The Big Cock Comes Out: The Courage of DSI Sales in the 1960s

The Big Cock Comes Out: The Courage of DSI Sales in the 1960s

DSI acquitted on obscenity charges! 


Who? What? Where? 

Why would this story make the front cover of the then fledgling gay newspaper, The Advocate, in September 1967? 

 

The Advocate, September 1967

 

 

The 1960s may have been swinging and sexually liberating for some heterosexual segments of the population (were there any openly gay hippies?), but a gay person could still get arrested for kissing a member of the same sex in public, could not join the military (which could be a way to avoid the draft, then going on because of the Vietnam War), and could be fired from a job because of his/her orientation. 


At this time, after such events as the MANual vs. Day case and Chuck Renslow's stunning defense in his obscenity case (he showed the prosecution a Greek statue), homoerotic publications began to show genitalia. But still, in 1967, the fear of censorship, indicating a strong current of social disapproval of such material, is still there, even though in this year in Great Britain, the Sexual Offences Act came into force in England and Wales, and decriminalised homosexual acts between two men over 21 years of age and in private. 

Yet in the United States, at least, and this development proved to a be a rather tenuous least, a gay man could now, after the famous MANUAL Enterprises vs. Day decision, not have to worry about being arrested for owning homoerotic physique magazines like Bob Mizer's Physique Pictorial for showing in the privacy of one's home what were the equivalent of male stag films. 

But tragic cases like Newton Arvin, the closeted English professor at Smith College whose life was ruined because of possessing “lewd” materials like this (he was arrested for possessing them in 1960), were still fresh in the memory (see the photo below, the guy with the glasses). 

 

Newton Arvin

Technically, one could, after the MANUAL ruling, mail out and possess magazines with full-frontal male nudity, as they were not deemed obscene, but many jurisdictions still prosecuted such magazines for other reasons. DSI Sales was one of the few outfits which dared to do so in the mid-sixties. Even the cutting edge Mars, the first gay leather/BDSM magazine, did not show cock. 

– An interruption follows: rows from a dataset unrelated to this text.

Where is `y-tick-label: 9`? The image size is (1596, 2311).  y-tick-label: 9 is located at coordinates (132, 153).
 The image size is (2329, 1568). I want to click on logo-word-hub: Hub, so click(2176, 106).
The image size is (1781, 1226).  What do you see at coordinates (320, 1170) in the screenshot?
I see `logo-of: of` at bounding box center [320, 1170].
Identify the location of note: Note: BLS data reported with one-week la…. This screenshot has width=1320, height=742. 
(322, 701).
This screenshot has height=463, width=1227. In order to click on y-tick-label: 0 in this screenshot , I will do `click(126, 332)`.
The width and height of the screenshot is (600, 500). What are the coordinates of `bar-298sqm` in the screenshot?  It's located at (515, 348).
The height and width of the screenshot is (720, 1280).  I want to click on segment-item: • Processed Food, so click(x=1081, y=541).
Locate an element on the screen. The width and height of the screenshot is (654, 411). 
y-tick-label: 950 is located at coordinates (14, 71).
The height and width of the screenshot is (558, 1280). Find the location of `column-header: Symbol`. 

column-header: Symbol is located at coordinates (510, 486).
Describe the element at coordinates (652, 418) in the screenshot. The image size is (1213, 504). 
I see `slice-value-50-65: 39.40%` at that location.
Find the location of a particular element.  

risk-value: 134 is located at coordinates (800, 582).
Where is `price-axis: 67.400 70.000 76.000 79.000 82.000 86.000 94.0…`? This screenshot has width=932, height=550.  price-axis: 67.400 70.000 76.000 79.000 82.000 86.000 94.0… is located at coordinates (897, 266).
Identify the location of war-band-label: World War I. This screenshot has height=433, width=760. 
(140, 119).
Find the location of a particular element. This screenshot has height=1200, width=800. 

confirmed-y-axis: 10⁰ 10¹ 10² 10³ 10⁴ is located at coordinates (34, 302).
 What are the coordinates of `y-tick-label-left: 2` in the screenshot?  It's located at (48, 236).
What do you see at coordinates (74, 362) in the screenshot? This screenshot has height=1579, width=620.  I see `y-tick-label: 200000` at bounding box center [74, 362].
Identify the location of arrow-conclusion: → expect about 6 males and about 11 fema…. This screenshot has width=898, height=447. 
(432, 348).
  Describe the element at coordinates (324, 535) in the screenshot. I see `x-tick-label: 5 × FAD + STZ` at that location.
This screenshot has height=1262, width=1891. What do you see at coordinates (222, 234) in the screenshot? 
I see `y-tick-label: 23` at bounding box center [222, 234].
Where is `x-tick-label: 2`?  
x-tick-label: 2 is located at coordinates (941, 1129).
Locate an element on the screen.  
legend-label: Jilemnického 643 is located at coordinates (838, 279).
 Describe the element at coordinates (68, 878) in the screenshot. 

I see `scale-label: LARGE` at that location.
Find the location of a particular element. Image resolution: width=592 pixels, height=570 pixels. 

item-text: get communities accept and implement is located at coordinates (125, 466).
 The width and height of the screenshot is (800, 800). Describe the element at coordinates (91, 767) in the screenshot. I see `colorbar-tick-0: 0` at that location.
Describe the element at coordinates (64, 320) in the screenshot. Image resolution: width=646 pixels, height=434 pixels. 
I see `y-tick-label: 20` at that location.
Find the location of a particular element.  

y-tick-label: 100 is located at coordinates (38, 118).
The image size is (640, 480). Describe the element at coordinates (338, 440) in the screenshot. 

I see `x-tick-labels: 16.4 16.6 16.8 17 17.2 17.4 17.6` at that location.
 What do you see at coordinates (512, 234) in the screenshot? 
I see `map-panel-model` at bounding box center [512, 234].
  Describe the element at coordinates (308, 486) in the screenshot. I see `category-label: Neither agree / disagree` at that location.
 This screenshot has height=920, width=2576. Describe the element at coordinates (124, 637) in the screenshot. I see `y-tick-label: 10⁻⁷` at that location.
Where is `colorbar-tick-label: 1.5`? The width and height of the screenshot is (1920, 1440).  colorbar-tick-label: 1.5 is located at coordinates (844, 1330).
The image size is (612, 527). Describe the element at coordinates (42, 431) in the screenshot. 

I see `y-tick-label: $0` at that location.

In 1965, DSI Sales (DSI stands for Directory Services, Inc.), founded by Lloyd Spinar and Conrad Germain in Minneapolis, began publishing a magazine called Butch. Besides the nude photos and artwork, the first issue contains four articles entitled: No Link Between Obscenity and Delinquency; Curbing 'Bugs' and Telephone Taps; and The Church Takes a New Look at Itself (excerpts from an article by famous theologian Harvey Cox which was published in Playboy); and Commentary. 
 

Butch, Issue No. 1


The statement of purpose of the publication ties into the issues covered in the articles: "there is no obscenity in God' s handiwork," and "BUTCH hopes to do its part to bring about a world wherein man will, form the moment of birth, accept himself -- not with guilt and shame but with esteem and serenity-- in his totality as God made him." 

Note here the emphasis on making the content seem wholesome, even religious: the fear of an obscenity charge was always looming in the distance.                  
Yet, within a year, DSI was printing an astonishing 50,000 copies of each issue of Butch, and had started a second magazine, Tiger. It, too, printed a whopping 50,000 copies per issue. That's an amazing amount of copies, given the fact their audience was a marginalized, oppressed minority. But that minority needed a more public voice to speak for them. 

By 1967, DSI had 14 full-time employees and was the largest gay-owned and gay-oriented business in the world. Spinar and Germain were making millions of dollars. Inserts for their products, which also included film loops made by Bob Mizer, gay travel guides, jewelry, fashion accessories, and campy items, began appearing in the more conventional homoerotic magazines. 

Then they got busted. The case went to trial. And they won! 

The judge in the U.S. Federal Court of Minneapolis pretty much confirmed the ruling of MANUAL, but not after the government produced almost every item produced by the company. The prosecutors argued that these materials are indeed obscene because the average person considers homosexuality morally offensive and intolerable. (Do you see circular reasoning here? The materials are obscene because homosexuality is obscene? Huh?) 

Academic and medical experts successfully argued against the case, and the Court made a quite progressive statement beyond just affirming that the materials were not obscene, proclaiming, “The rights of minorities expressed individually in sexual groups or otherwise must be respected.” Now, the Court still considered such materials deviant and those who used them as deviants, but not to the point, it claimed, where the sexual norm of the majority would be threatened. 

If it weren't for DSI's courage and the ruling in this case, one might wonder if gay culture and its own unique media might not have emerged so quickly out of the closet after Stonewall. In the days before the Internet, obviously, print really mattered. And in this case, the pen proved to be not mightier than the sword, but more like a big cock finally emerging, triumphantly and shamelessly, from years, even centuries, of hiding furtively behind posing straps and T- room stalls.